Don Pesce del Centro della Famiglia di Treviso: "Che questo Natale dia forza per imparare di nuovo a parlare e parlarsi"
Lettera aperta di don Francesco Pesce alla cittadinanza
| Isabella Loschi |
TREVISO - “Non ho parole”: tante volte quest’anno ci siamo detti questa frase, di fronte a fatti di cronaca che ci lasciano con il fiato sospeso, con lo spirito turbato e, soprattutto, con tante domande: “com'è possibile che sia successo? Com’è possibile arrivare a tanto?”. Eravamo abituati a cercare la causa in qualcosa di strano, fuori dal comune, e invece la violenza e il male sembrano abitare la vita ordinaria, “era una persona normale”, diciamo. E per questo tutto sembra più assurdo e rimaniamo senza parole”. Usa la penna don Francesco Pesce, al vertice del Centro della Famiglia di Treviso, per lanciare in occasione del Natale un messaggio aperto alla cittadinanza trevigiana mettendo in fila le varie situazione di fronte alle quali nel capoluogo e nel territorio della Marca ci si trova sbigottiti e inermi. Lo fa partendo da quell’osservatorio che è il centro di via San Nicolò a Treviso, punto di riferimento per le famiglie di tutte le età e relazioni, affettive e genitoriali, e tracciando un fil rouge tra quello che accade all’interno delle coppie e nella vita sociale e i fatti della strada, dove il disagio interiore si alimenta e diventa violenza e diventa marginalità.

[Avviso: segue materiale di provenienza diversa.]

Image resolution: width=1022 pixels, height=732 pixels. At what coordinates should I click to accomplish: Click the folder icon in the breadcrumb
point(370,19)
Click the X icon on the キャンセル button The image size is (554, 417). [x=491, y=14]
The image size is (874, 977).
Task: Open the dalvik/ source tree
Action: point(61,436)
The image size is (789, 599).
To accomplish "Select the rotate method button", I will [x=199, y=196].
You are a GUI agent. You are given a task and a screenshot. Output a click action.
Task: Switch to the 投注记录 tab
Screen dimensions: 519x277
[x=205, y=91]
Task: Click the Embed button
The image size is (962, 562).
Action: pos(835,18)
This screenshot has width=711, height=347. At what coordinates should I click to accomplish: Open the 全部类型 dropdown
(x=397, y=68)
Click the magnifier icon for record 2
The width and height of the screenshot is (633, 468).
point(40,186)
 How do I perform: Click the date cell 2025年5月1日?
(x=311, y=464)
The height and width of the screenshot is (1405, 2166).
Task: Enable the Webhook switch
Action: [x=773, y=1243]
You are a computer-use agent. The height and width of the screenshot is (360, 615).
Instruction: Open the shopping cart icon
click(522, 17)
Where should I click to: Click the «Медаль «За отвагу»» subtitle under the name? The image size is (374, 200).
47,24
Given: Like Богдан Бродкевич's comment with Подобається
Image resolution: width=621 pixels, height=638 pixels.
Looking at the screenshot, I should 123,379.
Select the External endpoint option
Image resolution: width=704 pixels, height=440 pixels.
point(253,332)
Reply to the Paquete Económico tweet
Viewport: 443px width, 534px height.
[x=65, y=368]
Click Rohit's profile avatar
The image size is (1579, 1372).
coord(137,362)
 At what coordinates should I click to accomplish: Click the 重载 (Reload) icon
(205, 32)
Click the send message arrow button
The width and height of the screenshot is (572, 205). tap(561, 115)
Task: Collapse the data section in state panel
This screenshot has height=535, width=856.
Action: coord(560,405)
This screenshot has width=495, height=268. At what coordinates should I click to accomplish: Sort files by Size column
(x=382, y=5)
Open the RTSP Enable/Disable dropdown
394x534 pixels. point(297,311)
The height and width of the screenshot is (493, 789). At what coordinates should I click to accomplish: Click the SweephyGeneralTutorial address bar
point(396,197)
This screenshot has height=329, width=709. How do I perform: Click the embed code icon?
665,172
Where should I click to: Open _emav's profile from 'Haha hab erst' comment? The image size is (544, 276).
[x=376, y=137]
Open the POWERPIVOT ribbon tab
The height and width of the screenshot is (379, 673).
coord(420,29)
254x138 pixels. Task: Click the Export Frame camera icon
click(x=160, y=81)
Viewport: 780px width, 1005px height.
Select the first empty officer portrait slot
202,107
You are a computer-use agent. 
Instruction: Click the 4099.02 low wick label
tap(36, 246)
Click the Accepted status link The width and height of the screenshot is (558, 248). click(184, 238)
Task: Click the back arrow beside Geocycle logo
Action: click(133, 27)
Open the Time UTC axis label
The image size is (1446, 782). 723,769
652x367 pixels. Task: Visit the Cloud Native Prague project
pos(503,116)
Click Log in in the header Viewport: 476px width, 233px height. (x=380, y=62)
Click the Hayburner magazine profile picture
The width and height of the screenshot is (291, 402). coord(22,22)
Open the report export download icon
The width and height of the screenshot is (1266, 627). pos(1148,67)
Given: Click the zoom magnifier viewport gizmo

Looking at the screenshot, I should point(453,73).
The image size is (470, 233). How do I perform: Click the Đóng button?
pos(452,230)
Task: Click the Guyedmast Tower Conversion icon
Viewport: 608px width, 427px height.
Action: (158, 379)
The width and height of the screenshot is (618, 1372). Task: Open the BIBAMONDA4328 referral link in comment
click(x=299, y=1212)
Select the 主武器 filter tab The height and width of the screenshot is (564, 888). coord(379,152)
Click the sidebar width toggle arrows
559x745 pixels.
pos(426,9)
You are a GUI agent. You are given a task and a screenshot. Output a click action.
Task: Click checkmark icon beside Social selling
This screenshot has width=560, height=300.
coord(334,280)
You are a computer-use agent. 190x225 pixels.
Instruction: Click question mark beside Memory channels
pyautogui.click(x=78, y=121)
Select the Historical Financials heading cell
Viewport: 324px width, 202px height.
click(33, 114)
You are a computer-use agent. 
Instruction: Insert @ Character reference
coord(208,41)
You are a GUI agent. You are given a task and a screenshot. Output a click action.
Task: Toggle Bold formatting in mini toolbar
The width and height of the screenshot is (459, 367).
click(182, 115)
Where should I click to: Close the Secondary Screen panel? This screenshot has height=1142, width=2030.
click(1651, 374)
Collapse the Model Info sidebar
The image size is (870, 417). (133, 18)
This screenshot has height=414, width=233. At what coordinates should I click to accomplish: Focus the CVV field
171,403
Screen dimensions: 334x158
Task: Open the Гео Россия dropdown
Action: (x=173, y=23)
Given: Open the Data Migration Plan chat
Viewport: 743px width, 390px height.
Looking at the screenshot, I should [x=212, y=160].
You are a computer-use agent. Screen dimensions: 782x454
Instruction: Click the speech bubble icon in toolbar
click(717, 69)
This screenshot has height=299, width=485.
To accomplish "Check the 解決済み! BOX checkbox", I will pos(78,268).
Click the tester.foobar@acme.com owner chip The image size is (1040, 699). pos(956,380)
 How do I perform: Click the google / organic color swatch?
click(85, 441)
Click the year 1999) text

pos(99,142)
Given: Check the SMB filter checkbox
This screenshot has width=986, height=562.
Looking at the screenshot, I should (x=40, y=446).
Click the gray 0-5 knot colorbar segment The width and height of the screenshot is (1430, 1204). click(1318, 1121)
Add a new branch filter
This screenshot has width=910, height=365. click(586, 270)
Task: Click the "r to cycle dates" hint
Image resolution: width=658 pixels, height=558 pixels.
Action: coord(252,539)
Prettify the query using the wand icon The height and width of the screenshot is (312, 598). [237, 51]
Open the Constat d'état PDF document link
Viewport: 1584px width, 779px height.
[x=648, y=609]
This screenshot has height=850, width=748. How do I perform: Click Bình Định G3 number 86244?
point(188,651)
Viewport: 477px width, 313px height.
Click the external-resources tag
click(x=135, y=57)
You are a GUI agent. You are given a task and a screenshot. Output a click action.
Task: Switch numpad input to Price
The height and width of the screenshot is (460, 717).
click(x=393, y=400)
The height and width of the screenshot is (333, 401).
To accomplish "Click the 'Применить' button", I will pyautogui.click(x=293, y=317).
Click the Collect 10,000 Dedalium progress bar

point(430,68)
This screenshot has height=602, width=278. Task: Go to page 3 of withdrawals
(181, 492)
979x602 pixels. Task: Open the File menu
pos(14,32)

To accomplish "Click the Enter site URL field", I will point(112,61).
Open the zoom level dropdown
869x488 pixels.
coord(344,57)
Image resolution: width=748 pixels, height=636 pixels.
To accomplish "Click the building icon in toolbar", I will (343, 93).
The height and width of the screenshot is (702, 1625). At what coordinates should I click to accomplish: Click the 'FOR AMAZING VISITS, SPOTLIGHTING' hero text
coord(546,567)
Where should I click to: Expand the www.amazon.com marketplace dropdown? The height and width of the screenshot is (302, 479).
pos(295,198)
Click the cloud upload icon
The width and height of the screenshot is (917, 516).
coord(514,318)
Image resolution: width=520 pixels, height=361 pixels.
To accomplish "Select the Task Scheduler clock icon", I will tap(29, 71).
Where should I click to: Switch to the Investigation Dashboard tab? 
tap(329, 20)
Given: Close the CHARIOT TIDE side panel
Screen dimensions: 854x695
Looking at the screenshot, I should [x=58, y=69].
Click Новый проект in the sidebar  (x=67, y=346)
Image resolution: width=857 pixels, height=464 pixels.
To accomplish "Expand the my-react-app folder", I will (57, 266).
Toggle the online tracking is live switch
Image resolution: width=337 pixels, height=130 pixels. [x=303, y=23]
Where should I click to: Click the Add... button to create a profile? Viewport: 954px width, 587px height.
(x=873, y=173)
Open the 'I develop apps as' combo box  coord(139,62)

“«Non abbiamo parole», per affrontare le tensioni e le controversie, e infatti l’aggressività sta aumentando in tanti ambiti, dal traffico al vicinato. E l’unico modo che ormai conosciamo per affrontare un conflitto è dire «ti denuncio», alzare la voce, alzare le mani. «Non abbiamo parole» neppure per dire amore. Siamo testimoni di relazioni d’amore che degenerano nel loro contrario e di cosiddette relazioni amorose che non lo sono mai state. Parole che sembravano dire amore e che invece si rivelano dire il contrario: possesso, controllo, paura di perdere. «Non abbiamo parole» è anche la situazione di molte famiglie, in cui le parole sono usate per informare ma non più per dialogare, parole incapaci di accorciare le distanze, di dare sapore alla tavola e di riscaldare la casa. «Non ho parole» è anche la fatica di un genitore che non sa più come prendere il figlio o la figlia, o che non sa cosa dire per aiutarli senza forzare. «Non abbiamo parole», per dire i valori di questo nostro territorio: onestà, solidarietà, accoglienza, vicinato, saluto, aiuto, famiglia, futuro, insieme, bene comune. Alcune di queste sono scritte illuminate sopra la strada che ci accoglie entrando in città, ma forse qualcuna l’abbiamo persa noi, e per questo non ci capiamo più e corriamo tanto. «Non abbiamo parole», come molti anziani o persone sole, che non trovano alcuna parola durante la loro giornata, o la sera, quando fa buio, e la mancanza di una persona cara è ancora più forte”.
"La tradizione cristiana a Natale, di notte, quando ci sono meno parole, ci annuncia un Dio che si fa Parola, una Parola che si è fatta vicina, talmente vera da farsi toccare, abbracciare, cullare. Una parola così fragile da farsi bambino, entrando nel mondo in punta di piedi, una parola che subito non parla ma ascolta e che, un po’ alla volta, imparerà a parlare. Che questo Natale dia forza per imparare di nuovo a parlare e parlarsi, per ripartire con il saluto e con il dialogo. Lo sappiamo, lo sperimentiamo ogni volta: vale la pena parlarsi, per chiarirsi, per spiegare il nostro punto di vista, per capire le idee altrui, in famiglia, tra vicini di casa, tra parenti, al lavoro, in coppia, in tanti altri ambienti di vita. Sembra di essere deboli e perdenti, e invece stiamo costruendo ponti e spazi di futuro. E perché non dirsi anche qualche parola in più quando ci faremo gli auguri i prossimi giorni?Buon Natale”.